Home Baking in Bread Tins

bread tins

There’s nothing like the smell and taste of home-made bread. While bread makers free up a lot of time, your loaves are limited to the shape of the tin that comes in the machine, so if you want something different you’ll need to use the machine’s dough programme then shape and bake your loaf in an appropriate bread tin. Similarly if you don’t have a bread maker or simply prefer to do it the traditional way, you’ll need to consider investing in some bread tins. The market has plenty of choice so here’s how to make your way through the minefield.

Non-stick bread tins

Greasing a bread tin is a tedious but necessary chore. Butter or lard is better than oil to avoid frying your bread but it can be tricky getting it evenly spread, particularly in the corners. Your grandmother may have sworn by a traditional metal bread tin but non-stick pans are a simpler solution and are available in all sorts of shapes and sizes. Simply dust the surface of the tin with flour before adding your dough and baking. Legend has it that bread pans don’t need to be washed, but even good non-stick pans can benefit from some maintenance every now and again. Wash by hand in hot, soapy water before greasing and leaving for at least 24 hours before using. Dust the tin lightly with flour, as usual, before adding the dough.

Silicone bread tins

They’re not tins exactly, but silicone bakeware is a popular option in modern kitchens for its low-maintenance, non-stick properties. However it can be too soft to maintain the correct shape when using with soft doughs such as bread and can bulge out at the sides. Keep your eye out instead for silicone loaf tins specially designed for bread, which have a rigid frame at the top to solve this problem.

Glass bread tins

Forget it! They look attractive but are too rigid to be able to manipulate the bread out of the pan easily and are prone to sticking, no matter how liberally you spread the grease.

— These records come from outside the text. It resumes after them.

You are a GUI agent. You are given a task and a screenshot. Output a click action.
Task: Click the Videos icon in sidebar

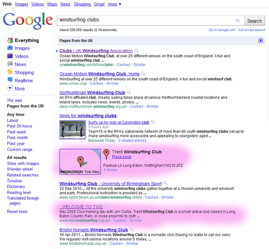(x=10, y=56)
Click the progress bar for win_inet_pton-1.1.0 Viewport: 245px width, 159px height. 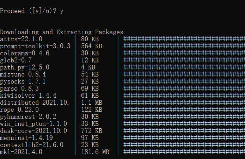(183, 124)

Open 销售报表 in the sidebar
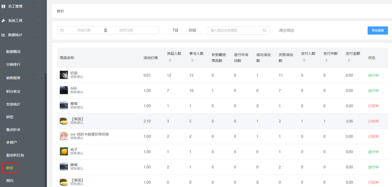click(x=13, y=78)
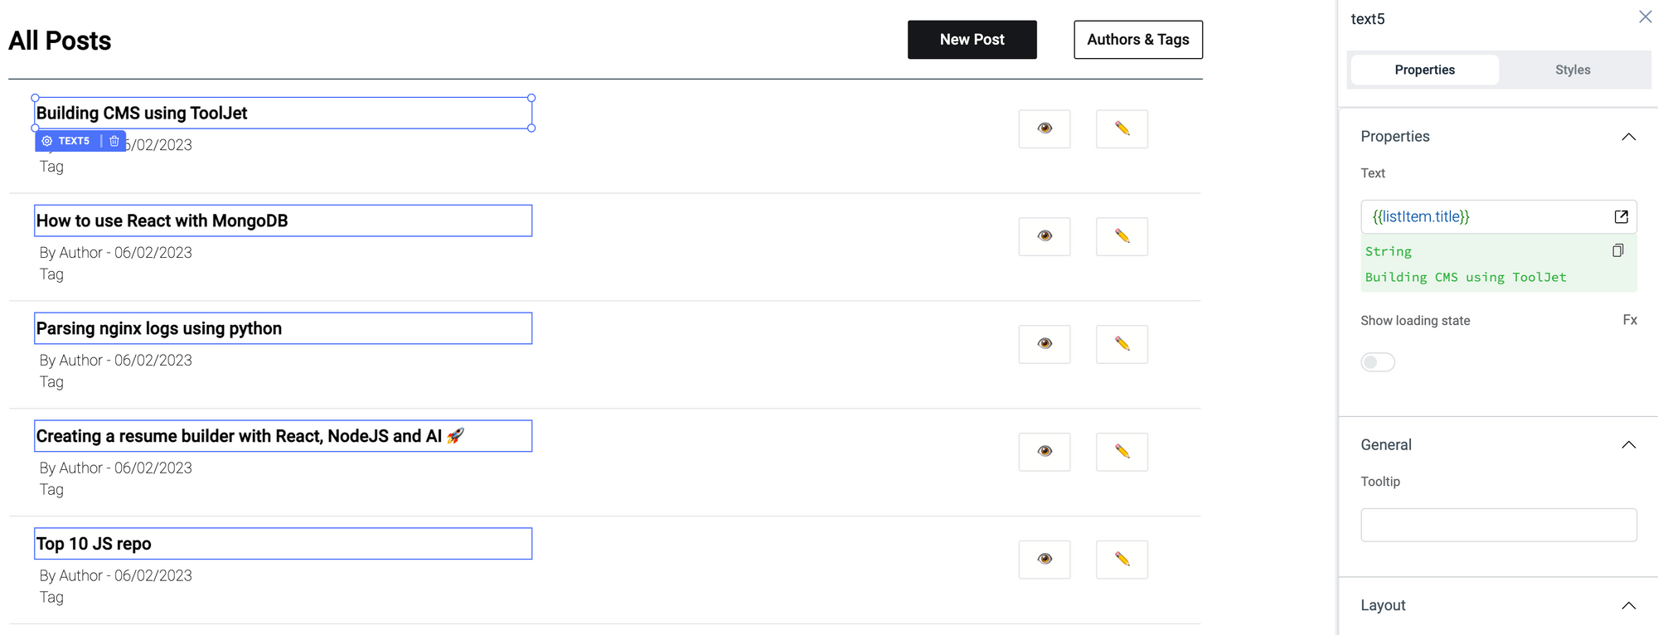Toggle the Show loading state switch
Screen dimensions: 1658x635
click(x=1377, y=362)
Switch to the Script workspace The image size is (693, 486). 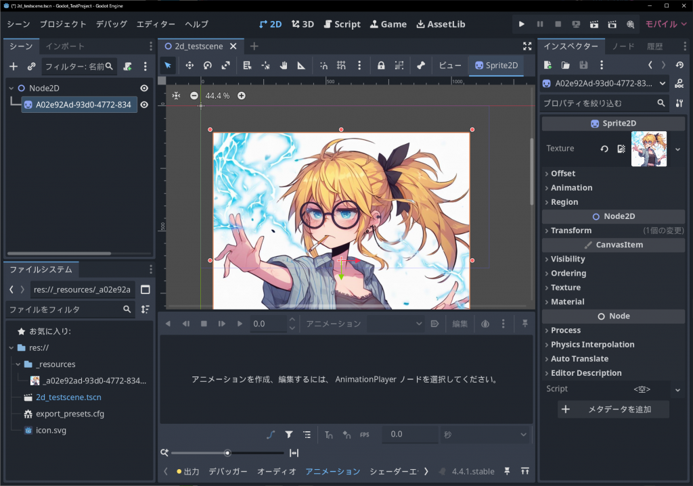pos(340,24)
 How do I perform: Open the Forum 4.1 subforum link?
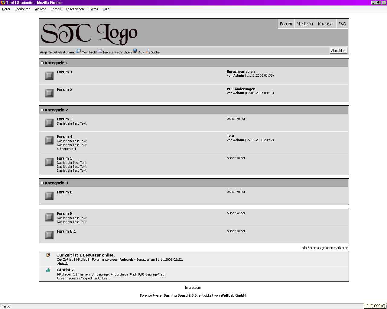pyautogui.click(x=68, y=149)
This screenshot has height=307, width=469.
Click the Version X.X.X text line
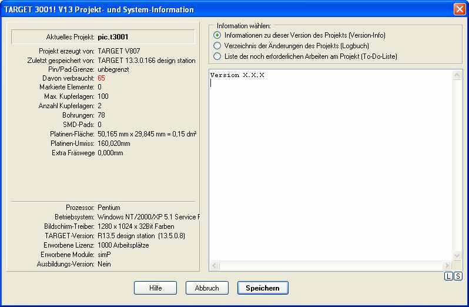pyautogui.click(x=237, y=75)
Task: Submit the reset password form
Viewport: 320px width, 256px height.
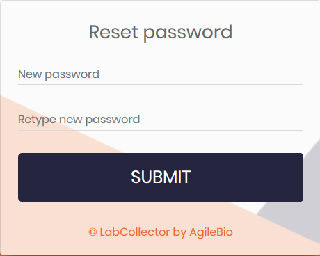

If you bake a lot of bread, it’s worth getting a couple of different sizes and shapes of bread tin for different kinds of loaf. Apart from the standard bread tins, consider baguette trays, which are specially shaped to free up room and help the baguettes hold their form while baking. A square tin is useful for focaccia share and tear style breads, mini loaf tins are great for a dinner party bread basket, while some crumpet rings are useful for indulgent treats.